**OBJECTIVE:** Pull every line from the records below and reproduce each one word for word.

*** RECORDS SHOWN

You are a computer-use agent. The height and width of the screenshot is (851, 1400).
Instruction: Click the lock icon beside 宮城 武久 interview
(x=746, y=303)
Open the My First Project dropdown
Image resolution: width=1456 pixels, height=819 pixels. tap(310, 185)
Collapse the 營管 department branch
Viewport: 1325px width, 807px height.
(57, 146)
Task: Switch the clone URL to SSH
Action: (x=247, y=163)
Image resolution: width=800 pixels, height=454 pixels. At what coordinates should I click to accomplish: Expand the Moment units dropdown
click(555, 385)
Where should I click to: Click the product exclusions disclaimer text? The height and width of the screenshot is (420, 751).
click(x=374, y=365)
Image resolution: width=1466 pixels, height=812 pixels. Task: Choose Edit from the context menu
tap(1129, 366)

******

**EXERCISE RESULT:**
You are a computer-use agent. The height and width of the screenshot is (851, 1400).
Instruction: Click the lock icon beside 宮城 武久 interview
(x=746, y=303)
Open the My First Project dropdown
Image resolution: width=1456 pixels, height=819 pixels. tap(310, 185)
Collapse the 營管 department branch
Viewport: 1325px width, 807px height.
(57, 146)
Task: Switch the clone URL to SSH
Action: (x=247, y=163)
Image resolution: width=800 pixels, height=454 pixels. At what coordinates should I click to accomplish: Expand the Moment units dropdown
click(555, 385)
Where should I click to: Click the product exclusions disclaimer text? The height and width of the screenshot is (420, 751).
click(x=374, y=365)
Image resolution: width=1466 pixels, height=812 pixels. Task: Choose Edit from the context menu
tap(1129, 366)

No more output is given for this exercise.